HEMP


 Hemp Defined | Hemp Facts | Hemp Info


by Chase Thielen

A fiber plant, hemp, is from the species cannabis sativa L. and has been growing for the past 12,000 years. It is from the mulberry family. Hemp is grown for its fibers, seed, seed meal, and seed oil. It is a plant similar to flax, kenaf, jute and ramie. Kemp is an annual plant and can be grown in a variety of soils. It prefers soil that is well drained, rich in nitrogen, and non-acidic. Ironically, it grows best where corn grows well. Very limited pesticides are needed for weed and pest control as it grows very rapidly. The growing period is usually about 4 months and is planted early March to late May. The size of the plant is two to four meters in height. Hemp is harvested at various times depending on what product it was grown for.

Since 1950, growth of hemp has been prohibited in the United States due to the similarity with marijuana.

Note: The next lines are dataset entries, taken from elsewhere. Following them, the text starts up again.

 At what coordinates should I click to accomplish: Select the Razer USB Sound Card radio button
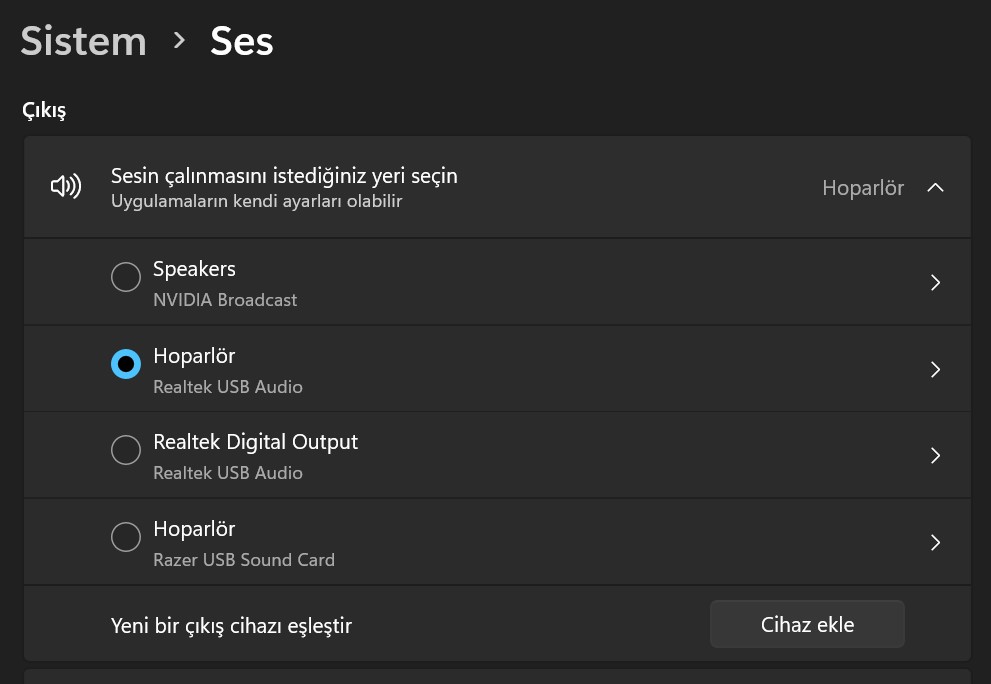pos(126,537)
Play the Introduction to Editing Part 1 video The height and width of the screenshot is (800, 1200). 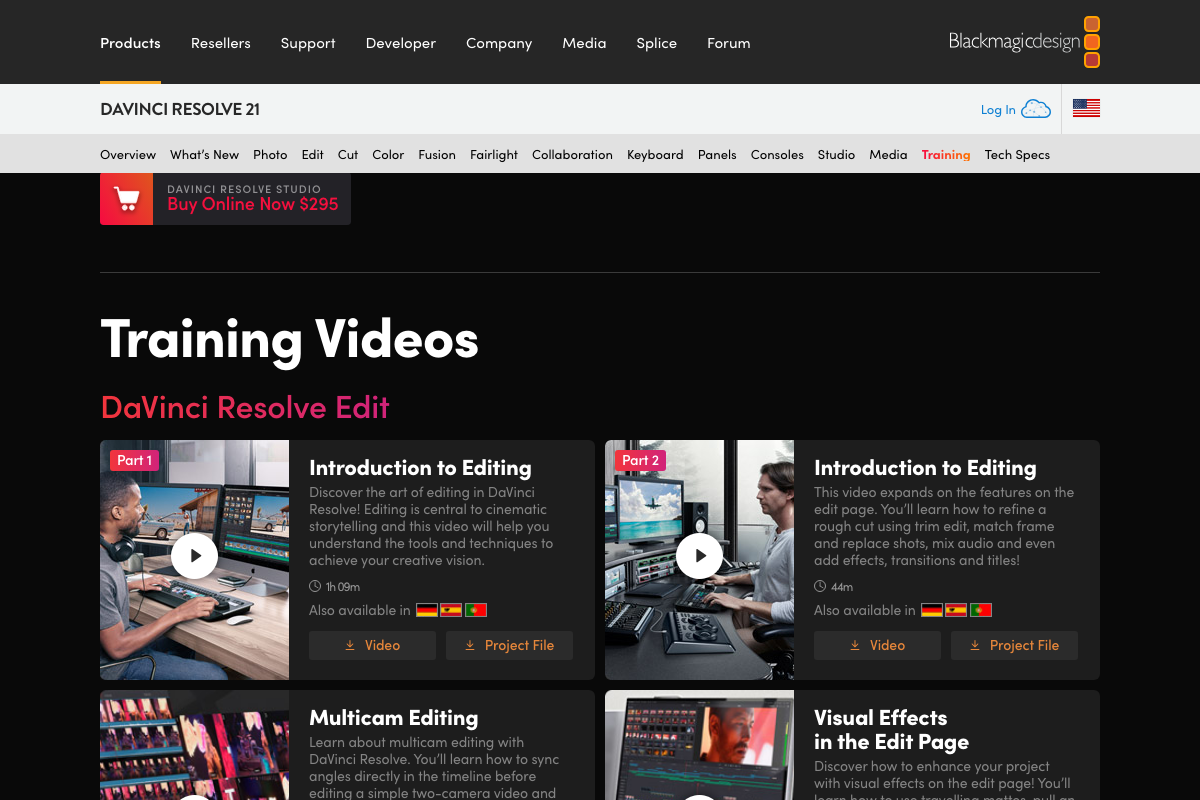pyautogui.click(x=194, y=556)
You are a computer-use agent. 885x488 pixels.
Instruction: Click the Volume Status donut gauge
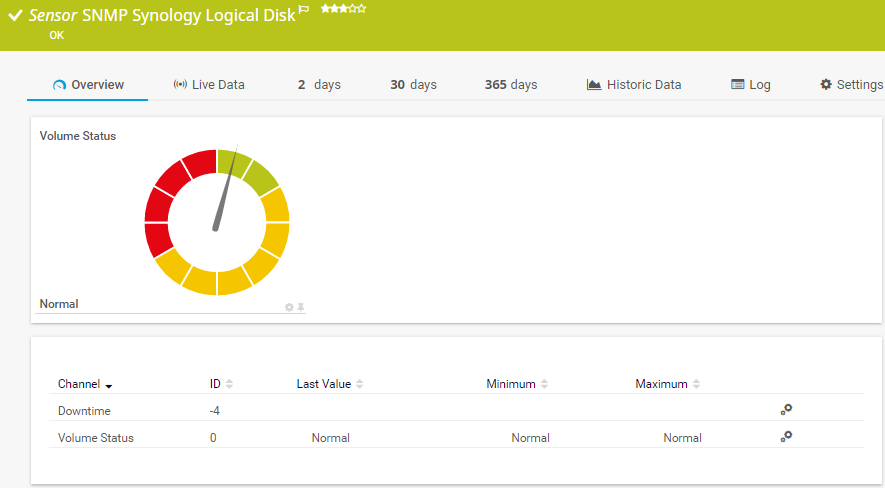(x=217, y=222)
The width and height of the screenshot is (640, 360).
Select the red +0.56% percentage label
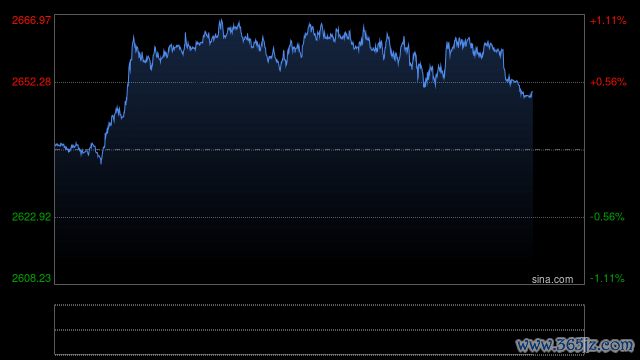[608, 82]
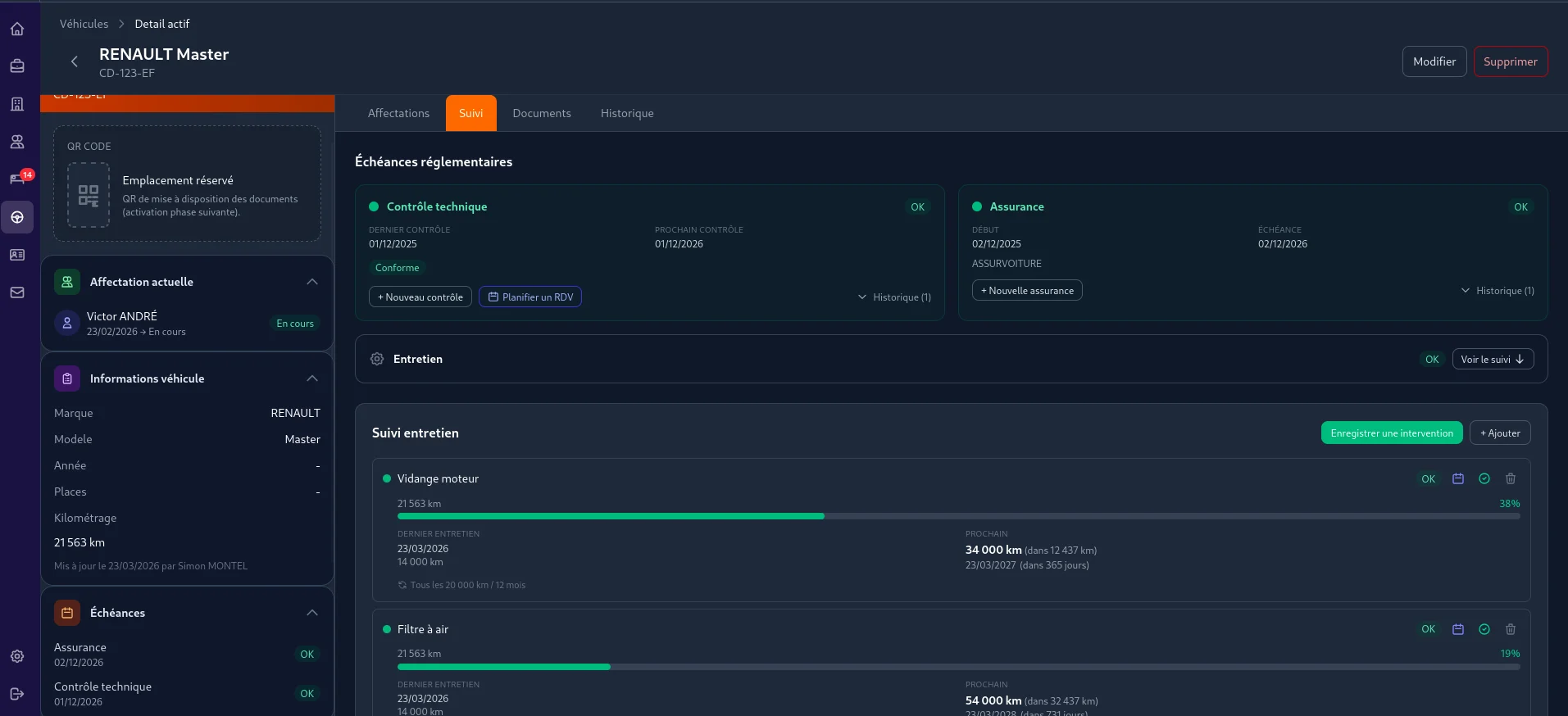Viewport: 1568px width, 716px height.
Task: Mark Filtre à air done with check icon
Action: point(1484,629)
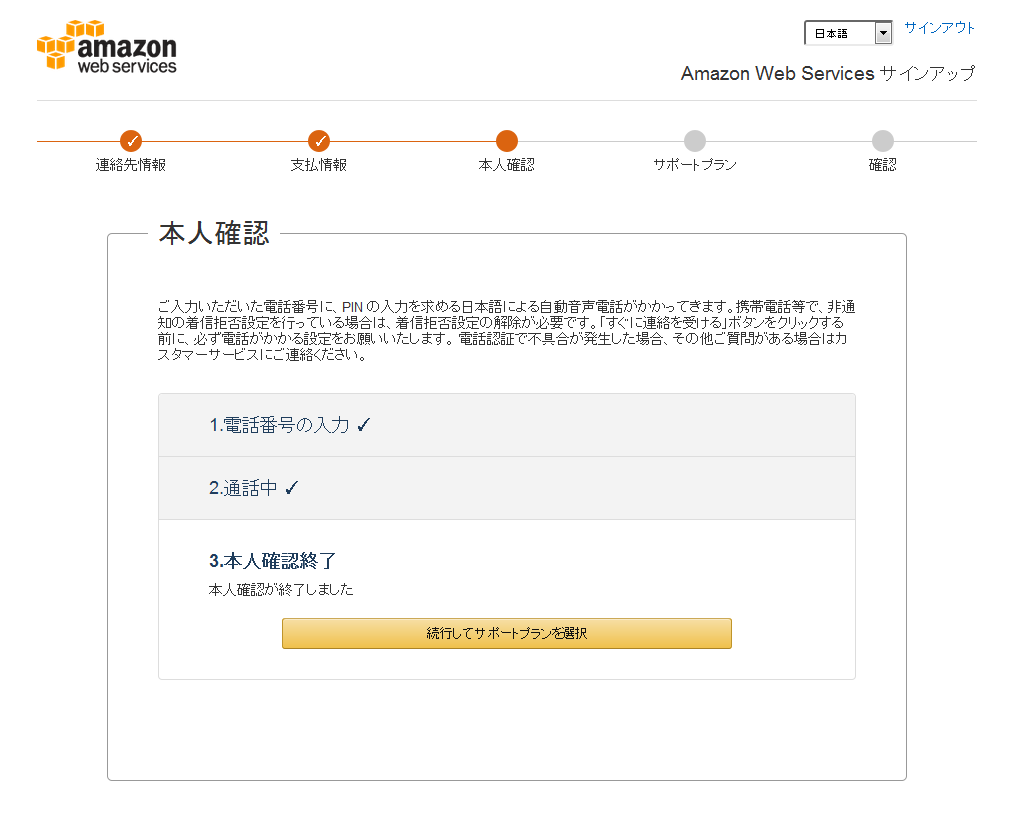This screenshot has width=1026, height=826.
Task: Click checkmark beside 2.通話中
Action: coord(292,488)
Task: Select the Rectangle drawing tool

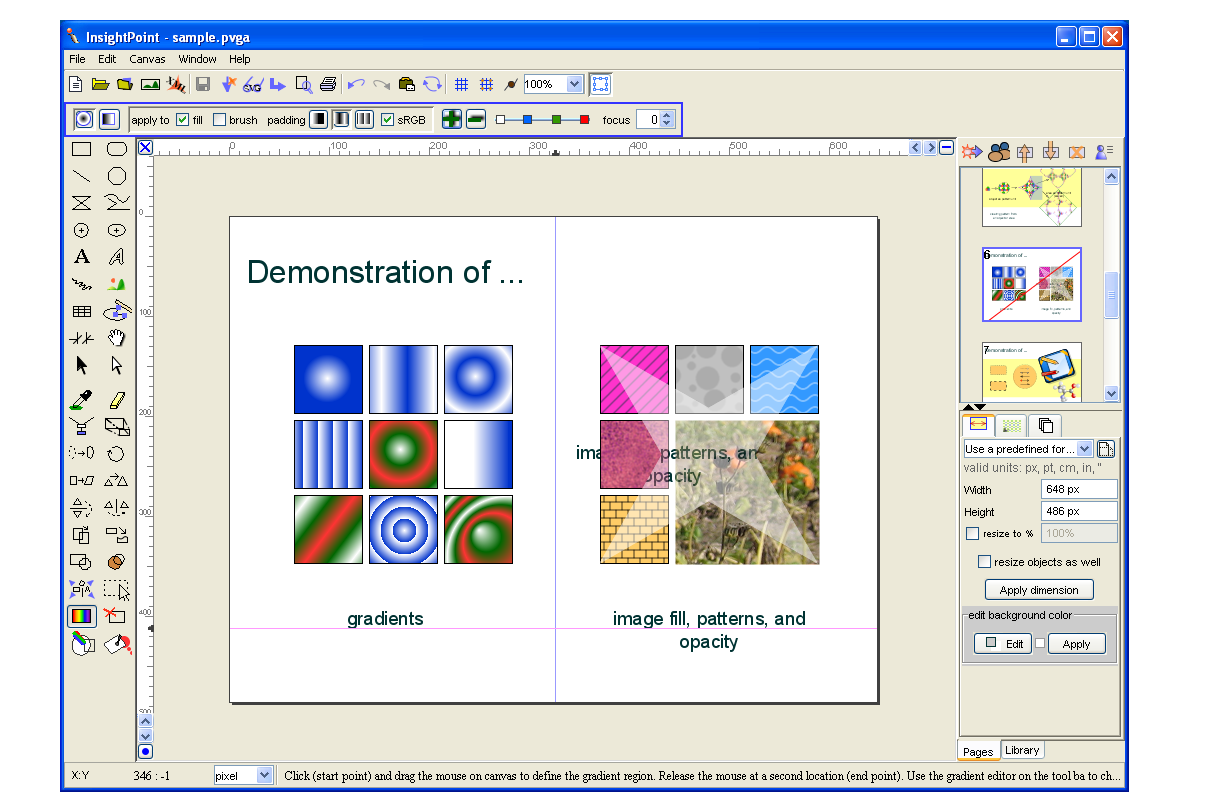Action: 82,149
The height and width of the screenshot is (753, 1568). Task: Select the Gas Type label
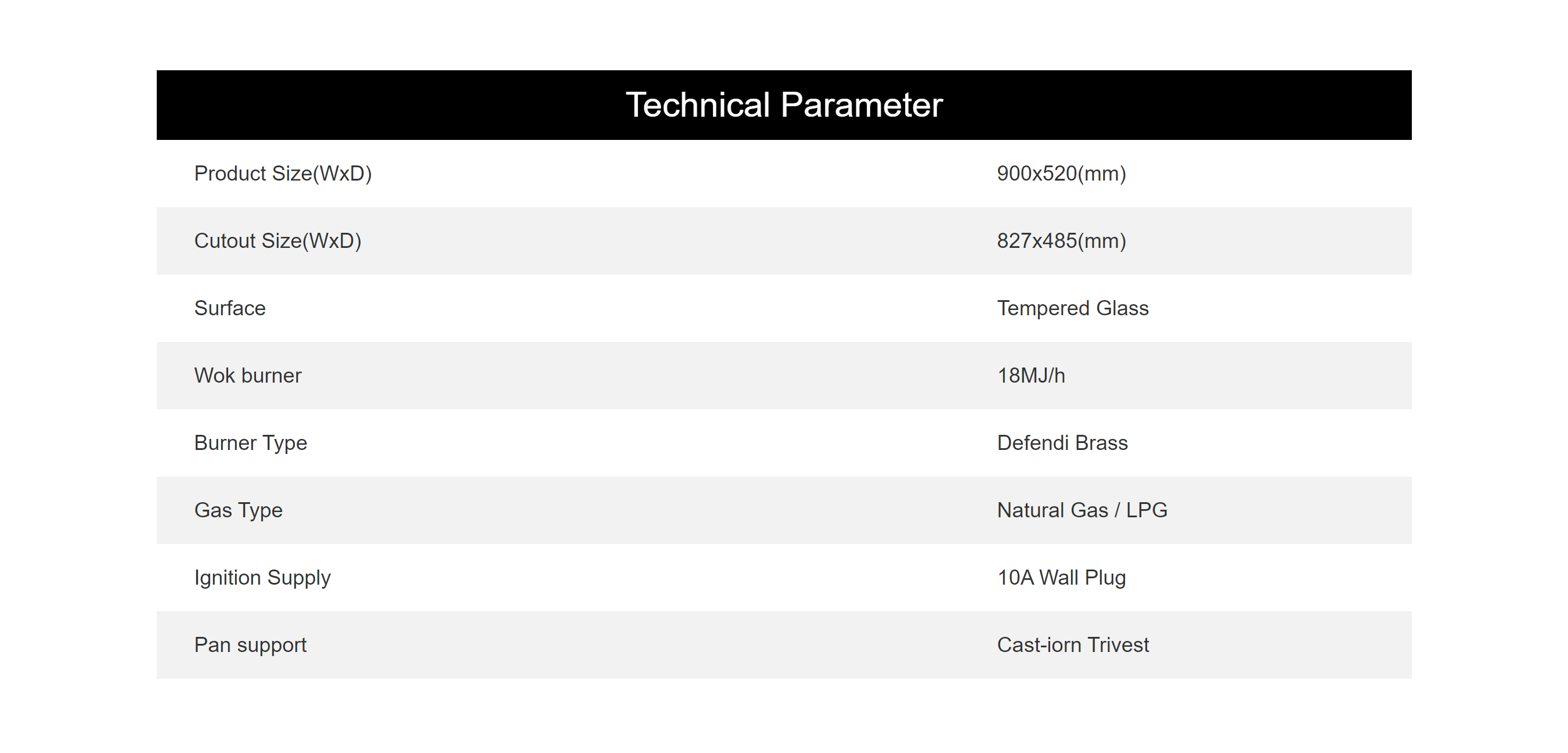(239, 511)
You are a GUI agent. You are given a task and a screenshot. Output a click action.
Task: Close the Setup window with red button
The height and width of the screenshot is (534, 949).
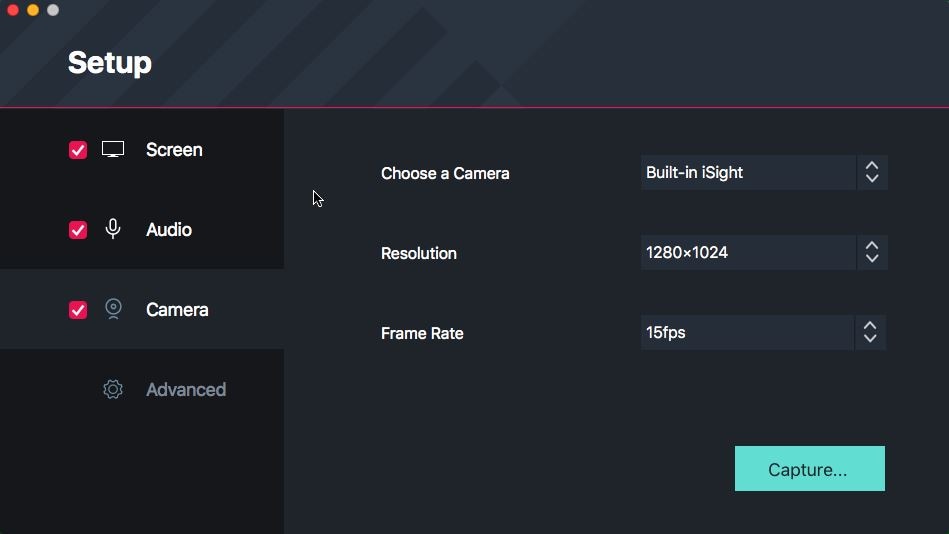click(13, 10)
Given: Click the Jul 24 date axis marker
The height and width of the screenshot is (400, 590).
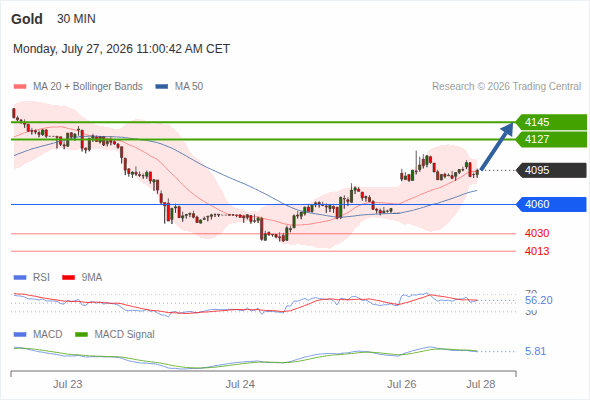Looking at the screenshot, I should click(240, 384).
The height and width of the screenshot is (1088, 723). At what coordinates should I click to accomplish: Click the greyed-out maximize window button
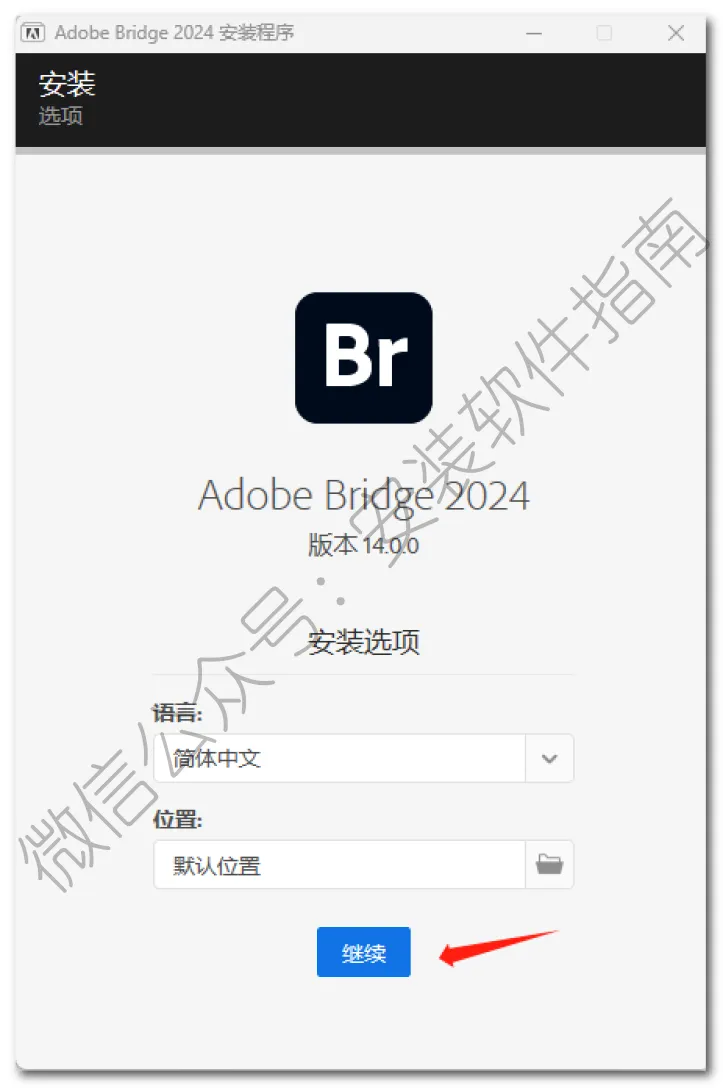pos(604,33)
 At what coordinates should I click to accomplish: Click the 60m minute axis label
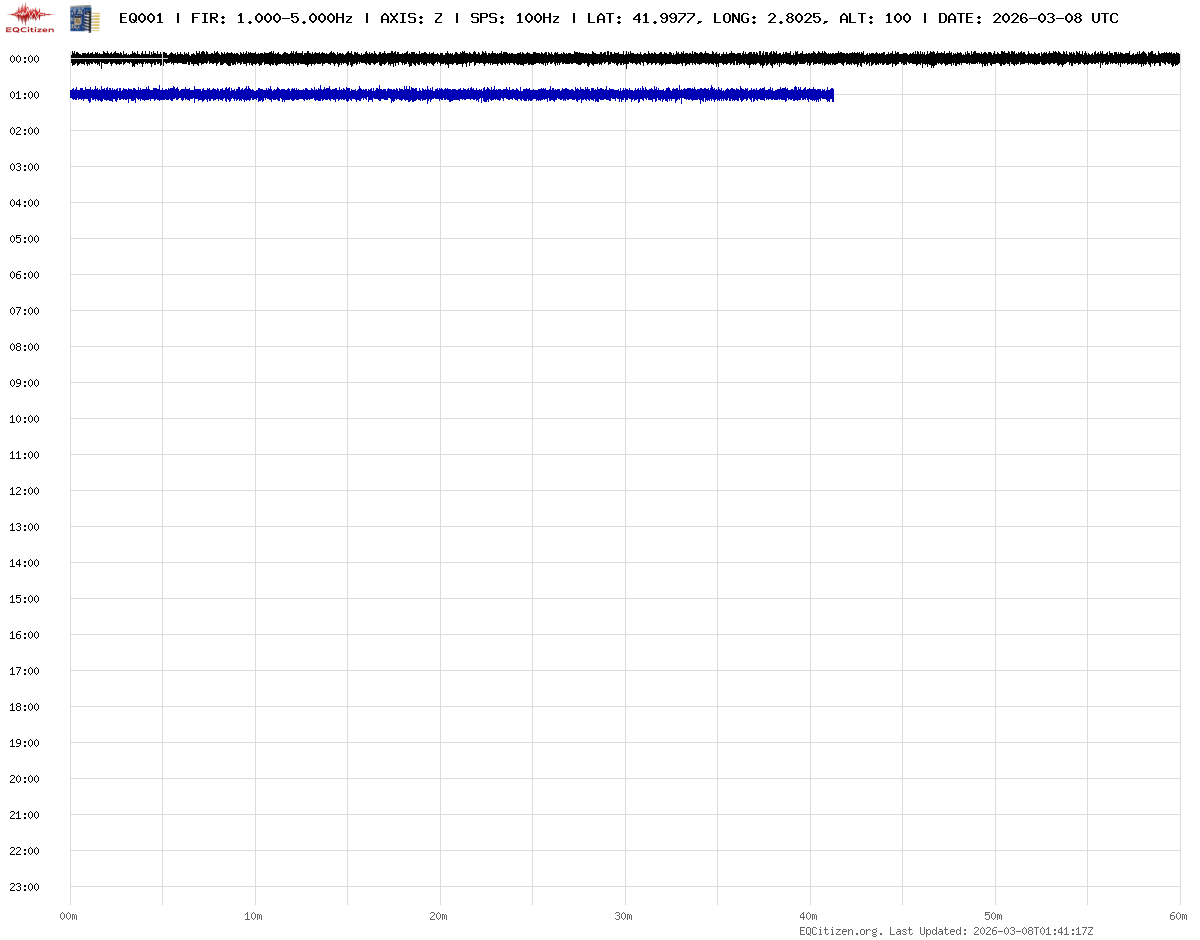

Industrial hemp, which is used for the fiber and seeds, and oil, has a THC content of less than 1%, and marijuana has a THC content of 3% to 20%. Trained individuals can easily tell the difference between a hemp plant and marijuana plant, however, due to the similarities the United States has refused to allow unauthorized growth of hemp. One would need to gain authorization through the US Drug Enforcement Agency to grow hemp and they would probably require the area to be fenced, and heavily guarded which would not make it cost effective.

In other nations, hemp is grown for a variety of uses including fiber usage. When it is harvested for fiber usage, they will process immediately after the crop is in flower. The fibers are separated from the stalk by a process called "retting". One retting process is by "dew" and this is done by leaving the hemp in the field and allowing the humidity and bacteria to naturally decompose the fiber-binding pectinís. Other retting processes include water, warm water, and chemical retting. Uses of these fibers are many which include spinning them into linen-like fabric and furniture textiles. One of the original uses of the fibers was to make ropes for ships in the early years. The fibers may also be cut to shorter lengths and used for other types of fabrics which would be more comfortable. If it is to be used for seed production and stalks, they harvest about four to six weeks after it flowers. Since the core fiber is very absorbent, it is uses include garden mulch or animal bedding.

Hemp has many uses and over 50,000 products have been derived from this plant. Interestingly, many of the bird seeds sold in the United States include hemp seed since it contains protein. Before importation, the seed is sterilized. Hemp oil has been used for engines. In France, there is a mill that manufactures paper from hemp and is used for Bibles as it doesn't yellow and lasts for a very long time. Beams, studs, and posts have been made from hemp fibers as it is very durable and lighter than other woods. As the evidence shows, hemp has provided a great economical impact to our world.